(Текст задания):
Брехт
Шрифт:
Летом 1942 года немецкие войска опять наступают, они захватили всю Украину, Крым, Кубань, прорываются к Кавказу — флаг с черным пауком поднят на Эльбрусе; бои идут на улицах Сталинграда. Надсадно гундосят фанфары победных сводок. В Африке немецкие и итальянские танки, тесня англичан, рвутся к Египту. Неудержимо продвигаются японцы: захвачены Филиппины, Индонезия, Индокитай, Малайя, Бирма, на очереди Индия.
Телеграмма из Бразилии: покончил с собой Стефан Цвейг.
Он уже не первый. Эрнст Толлер убил себя еще в 1939 году, когда гитлеровцы захватили Чехию; год спустя в разгромленной Франции покончили самоубийством Вальтер Газенклевер, Эрнст Вайс и Вальтер Беньямин — один из ближайших друзей Брехта и его первых исследователей.

(Данные для анализа):
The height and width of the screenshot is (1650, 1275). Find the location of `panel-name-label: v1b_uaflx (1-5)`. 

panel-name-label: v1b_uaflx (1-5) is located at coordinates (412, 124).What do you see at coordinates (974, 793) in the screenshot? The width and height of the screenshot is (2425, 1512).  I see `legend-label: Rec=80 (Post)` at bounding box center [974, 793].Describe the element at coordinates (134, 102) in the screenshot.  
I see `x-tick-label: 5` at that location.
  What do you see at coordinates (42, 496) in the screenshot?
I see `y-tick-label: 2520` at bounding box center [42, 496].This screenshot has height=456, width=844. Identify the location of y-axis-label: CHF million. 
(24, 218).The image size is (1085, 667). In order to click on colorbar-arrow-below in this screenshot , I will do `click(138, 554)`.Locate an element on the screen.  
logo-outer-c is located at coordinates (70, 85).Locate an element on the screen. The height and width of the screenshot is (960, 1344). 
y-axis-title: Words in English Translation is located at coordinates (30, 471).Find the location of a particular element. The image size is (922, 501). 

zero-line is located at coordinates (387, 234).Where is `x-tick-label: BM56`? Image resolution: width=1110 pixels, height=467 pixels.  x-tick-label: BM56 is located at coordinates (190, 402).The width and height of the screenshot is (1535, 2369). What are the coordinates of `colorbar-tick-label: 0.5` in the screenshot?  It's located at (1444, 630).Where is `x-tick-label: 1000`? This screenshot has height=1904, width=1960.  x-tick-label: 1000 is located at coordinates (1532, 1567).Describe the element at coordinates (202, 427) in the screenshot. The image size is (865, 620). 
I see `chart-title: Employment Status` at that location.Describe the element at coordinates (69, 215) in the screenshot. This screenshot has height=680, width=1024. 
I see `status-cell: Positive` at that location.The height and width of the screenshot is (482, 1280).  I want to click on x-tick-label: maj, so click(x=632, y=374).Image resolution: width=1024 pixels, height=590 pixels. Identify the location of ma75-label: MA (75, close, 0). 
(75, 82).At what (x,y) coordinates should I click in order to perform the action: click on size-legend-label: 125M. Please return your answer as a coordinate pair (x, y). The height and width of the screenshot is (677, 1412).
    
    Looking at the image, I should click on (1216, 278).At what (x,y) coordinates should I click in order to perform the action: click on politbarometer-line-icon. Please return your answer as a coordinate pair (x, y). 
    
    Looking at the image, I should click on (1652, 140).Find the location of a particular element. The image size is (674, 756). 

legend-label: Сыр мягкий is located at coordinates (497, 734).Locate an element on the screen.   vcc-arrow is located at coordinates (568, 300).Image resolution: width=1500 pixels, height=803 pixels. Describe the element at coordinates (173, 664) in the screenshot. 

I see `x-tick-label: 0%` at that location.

(Задание):
Ответьте по тексту задания на три вопроса:
(a) Где был поднят флаг с черным пауком?
(b) Откуда пришла телеграмма о смерти Стефана Цвейга?
(c) В каком году убил себя Эрнст Толлер?

(Результат задания):
(a) Флаг с черным пауком был поднят на Эльбрусе.
(b) Телеграмма пришла из Бразилии.
(c) Эрнст Толлер убил себя в 1939 году.